Top of Stored data
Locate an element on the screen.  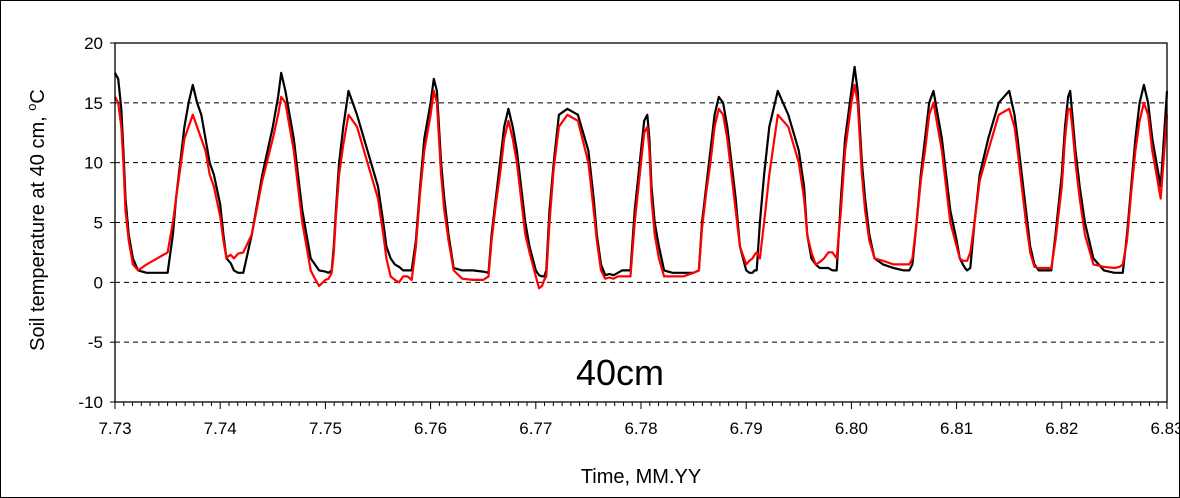
y-tick-label-4: 10 is located at coordinates (94, 164).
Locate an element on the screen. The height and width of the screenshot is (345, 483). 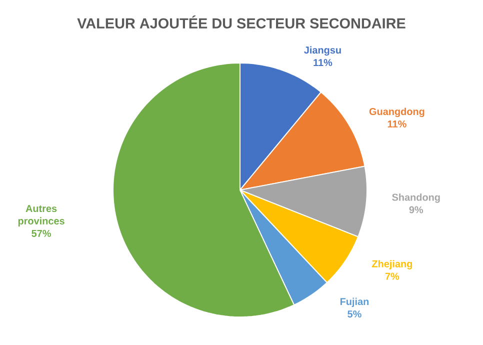
slice-label: Shandong is located at coordinates (416, 198).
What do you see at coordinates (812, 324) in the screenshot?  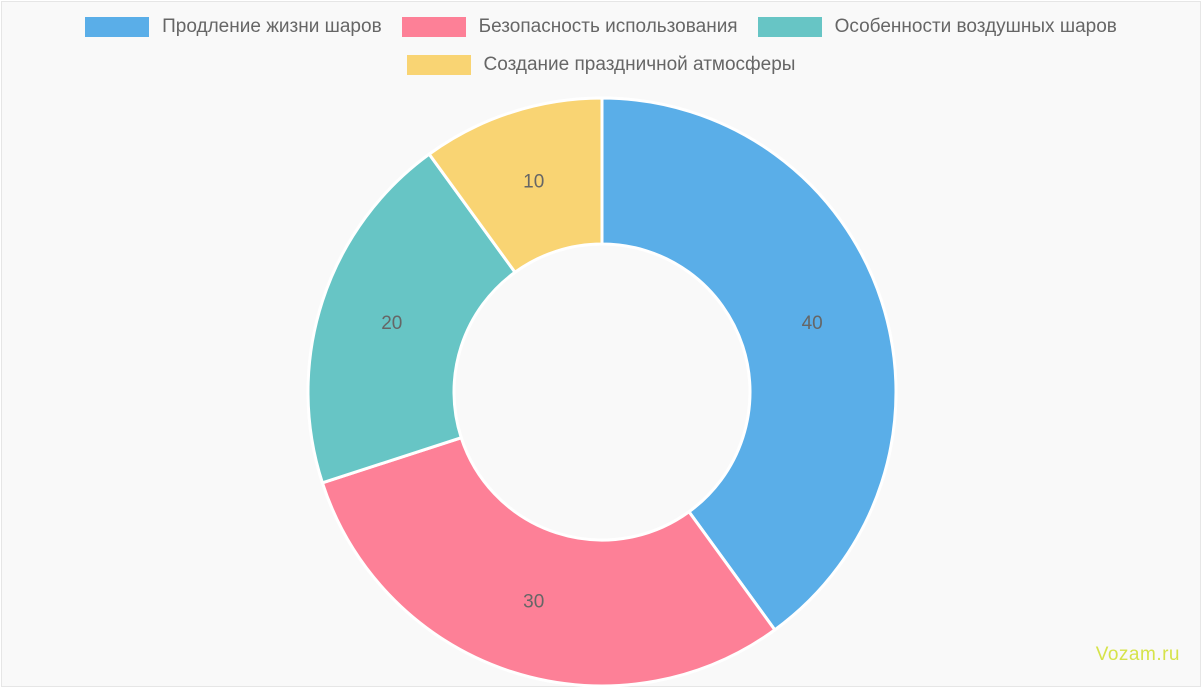 I see `slice-label-0: 40` at bounding box center [812, 324].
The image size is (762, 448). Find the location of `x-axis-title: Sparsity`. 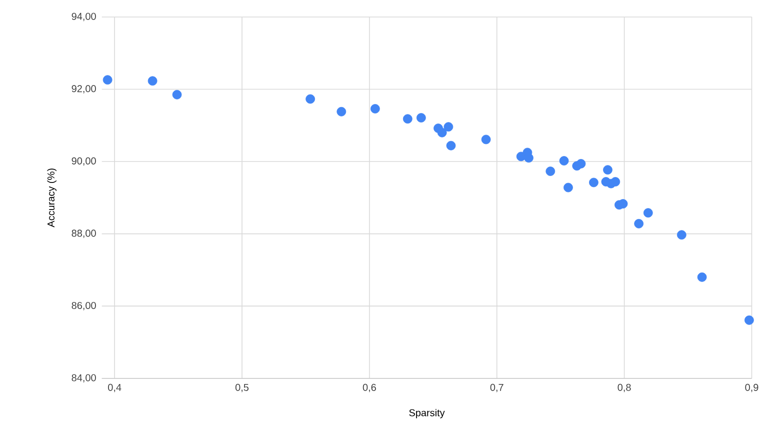

x-axis-title: Sparsity is located at coordinates (427, 413).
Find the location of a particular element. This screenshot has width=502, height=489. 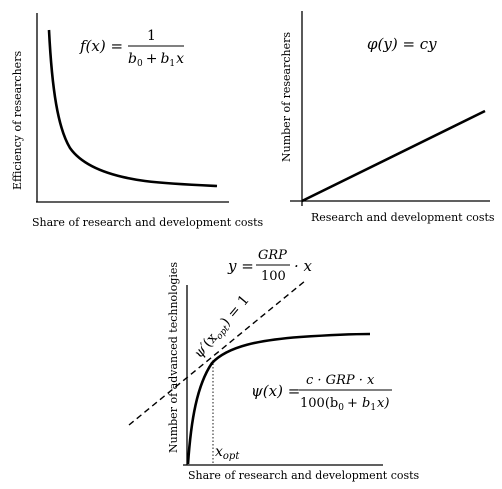

bottom-psi-formula-lhs: ψ(x) = is located at coordinates (276, 391).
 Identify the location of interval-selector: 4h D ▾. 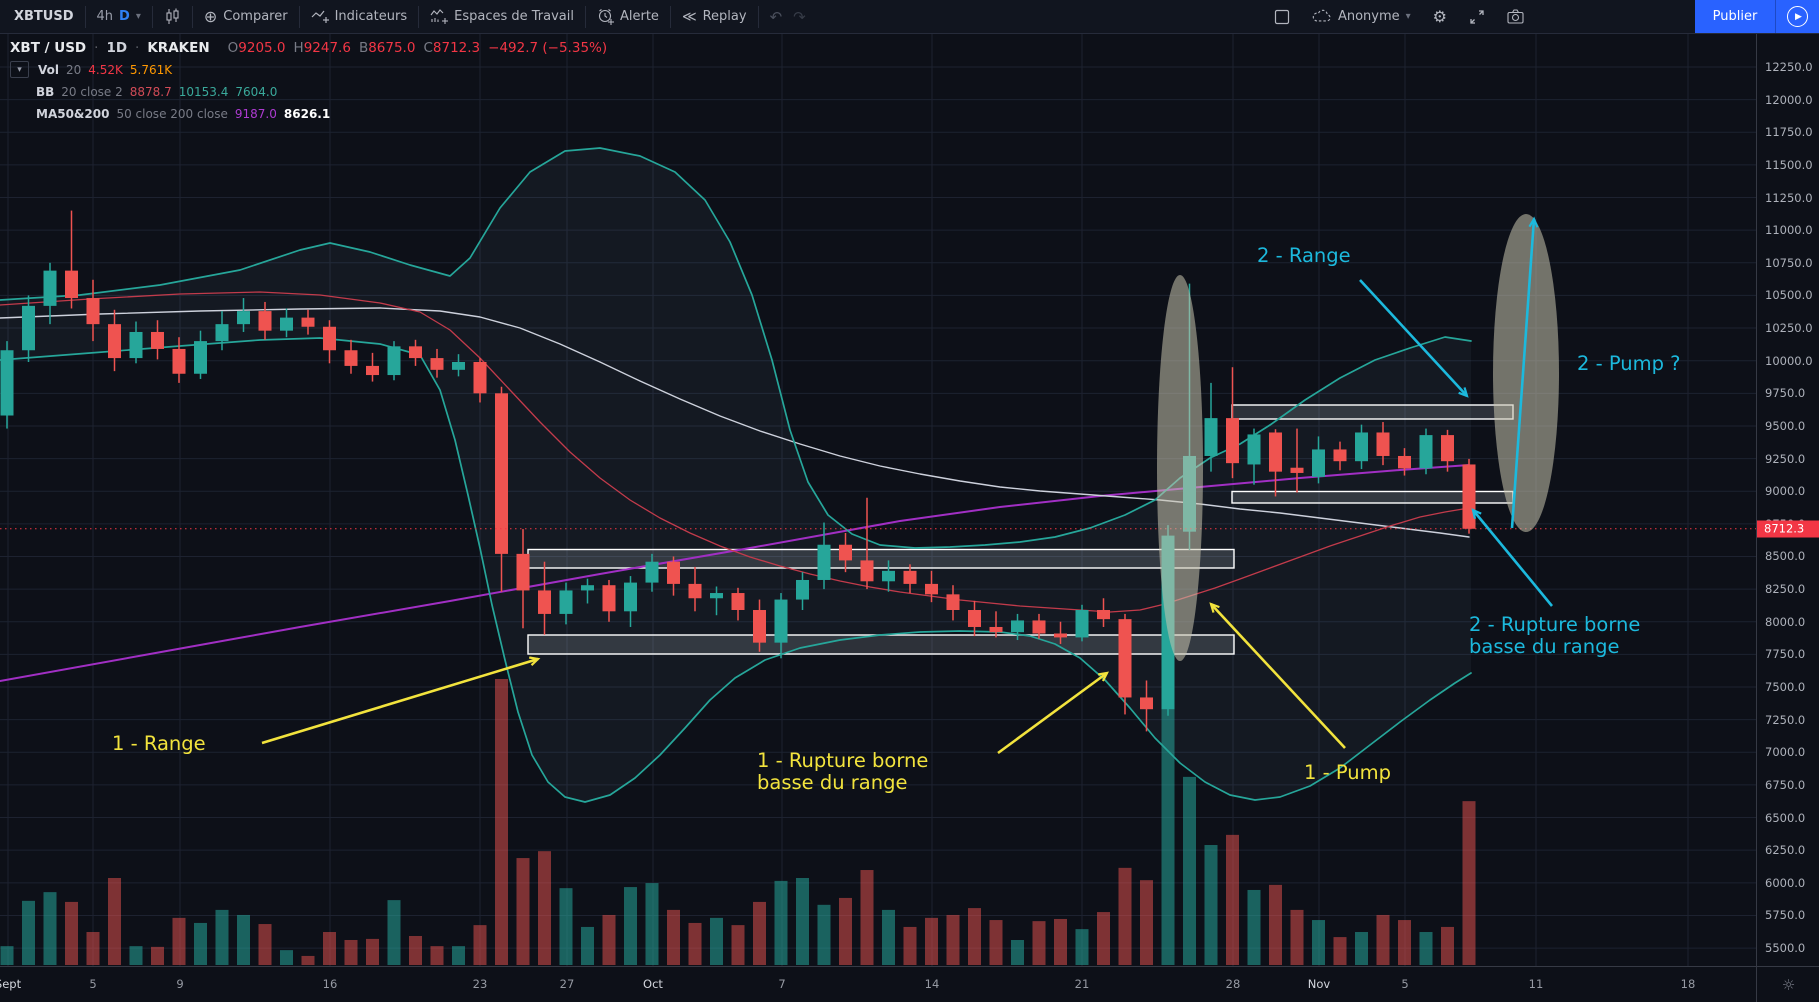
(119, 16).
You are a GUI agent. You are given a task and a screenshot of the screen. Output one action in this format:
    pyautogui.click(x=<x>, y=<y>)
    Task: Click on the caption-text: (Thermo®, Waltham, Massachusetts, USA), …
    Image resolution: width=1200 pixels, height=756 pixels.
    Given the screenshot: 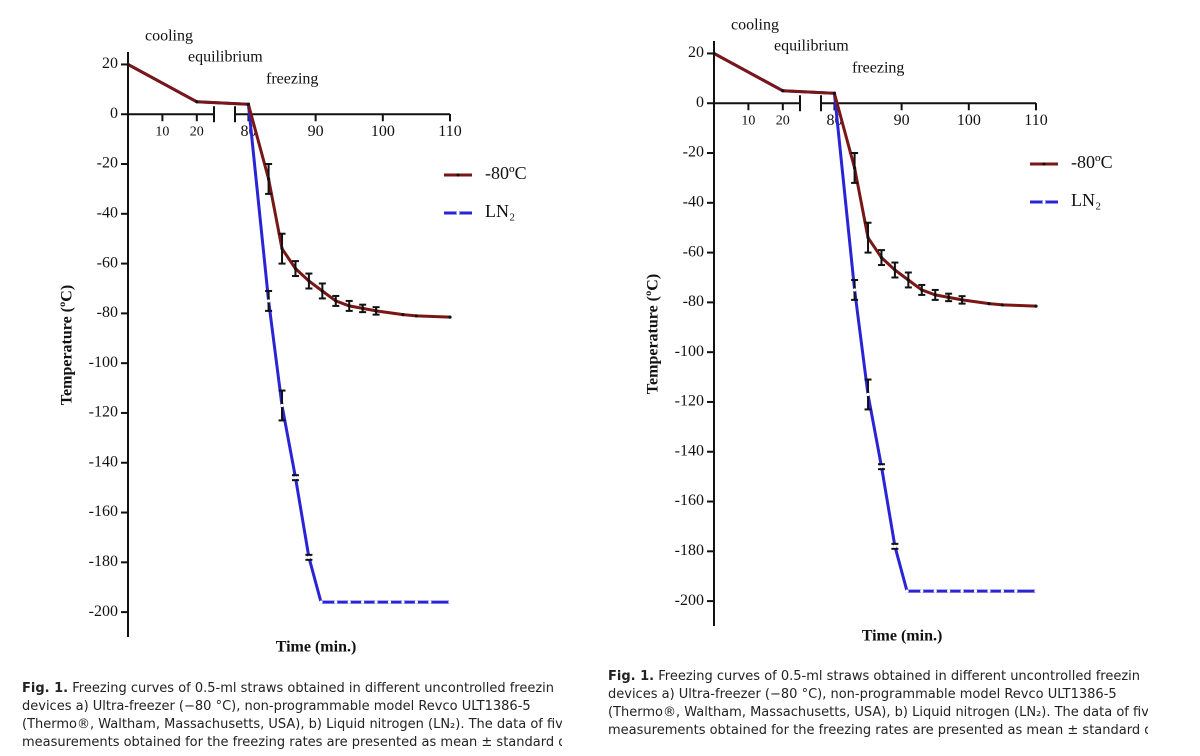 What is the action you would take?
    pyautogui.click(x=292, y=724)
    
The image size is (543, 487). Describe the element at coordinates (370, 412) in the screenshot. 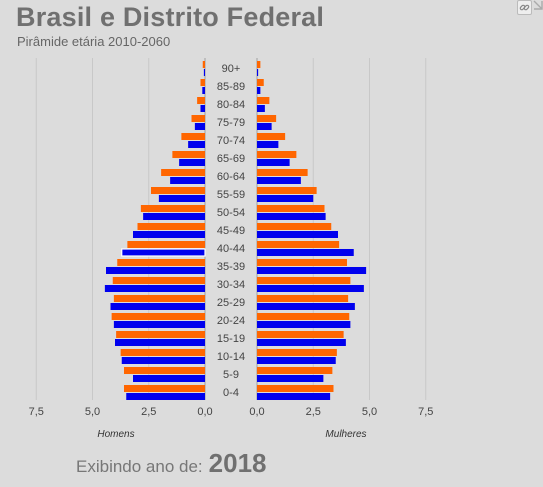

I see `x-tick-label-right: 5,0` at that location.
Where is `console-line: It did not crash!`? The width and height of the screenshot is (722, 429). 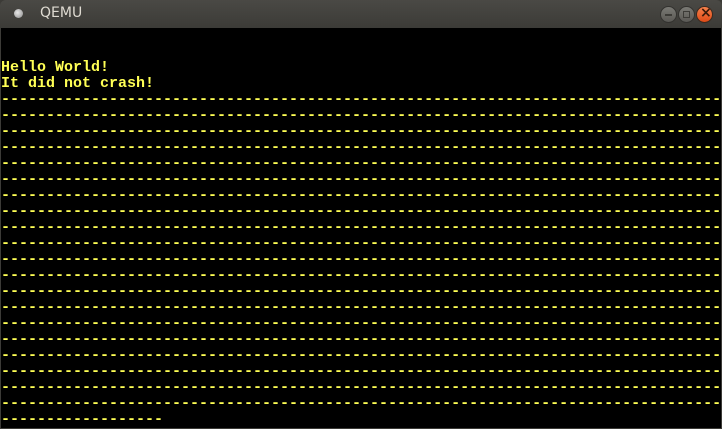
console-line: It did not crash! is located at coordinates (78, 84).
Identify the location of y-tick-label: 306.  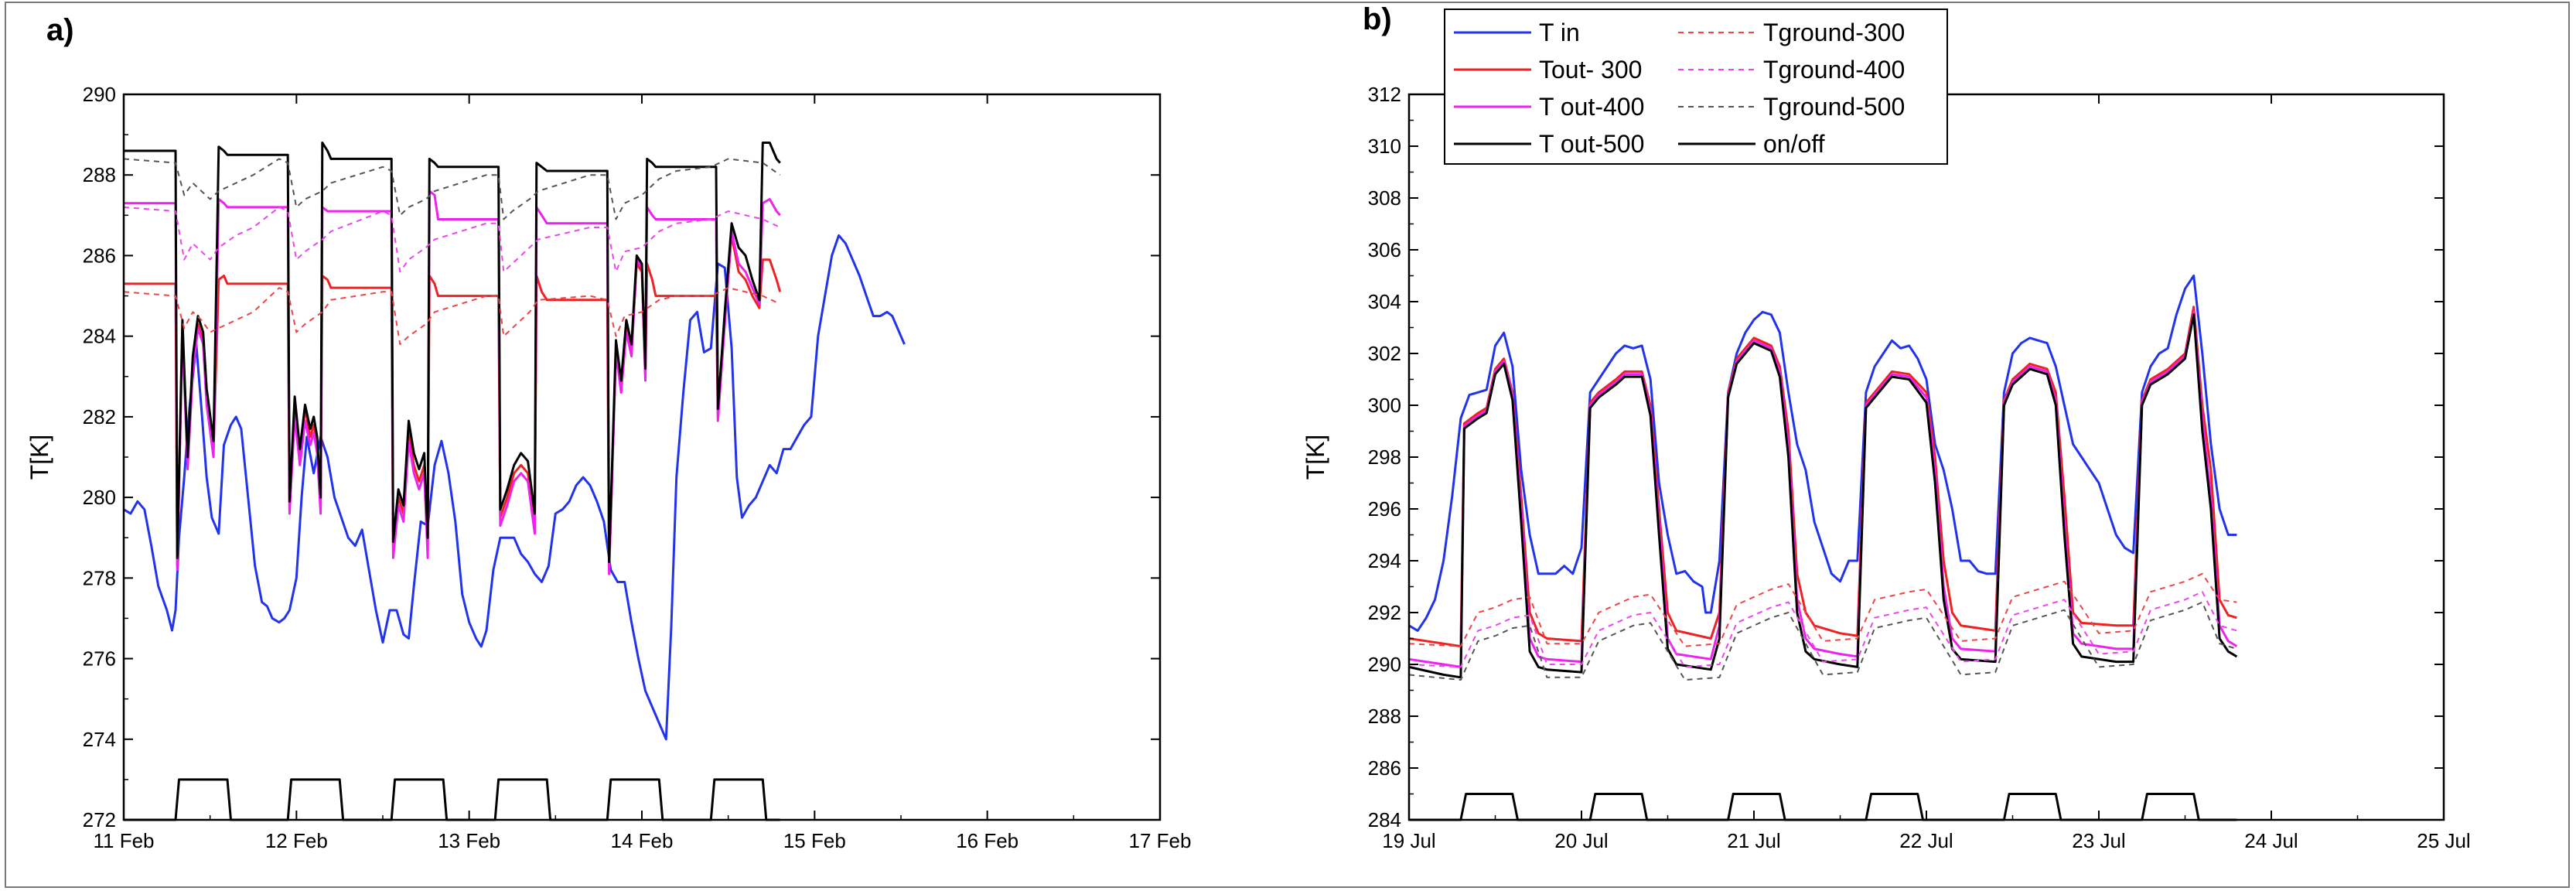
Bottom of Stored data
Could you arrange the lines above as a Markdown table with the columns Row and Line? Begin at the line that has "The image size is (543, 487).", stop after the final line, skip blank lines, and leave the pictures out.

| Row | Line |
|---|---|
| 1 | The image size is (543, 487). Describe the element at coordinates (370, 412) in the screenshot.  |
| 2 | I see `x-tick-label-right: 5,0` at that location. |
| 3 | Where is `console-line: It did not crash!`? The width and height of the screenshot is (722, 429).  |
| 4 | console-line: It did not crash! is located at coordinates (78, 84). |
| 5 | Identify the location of y-tick-label: 306.   |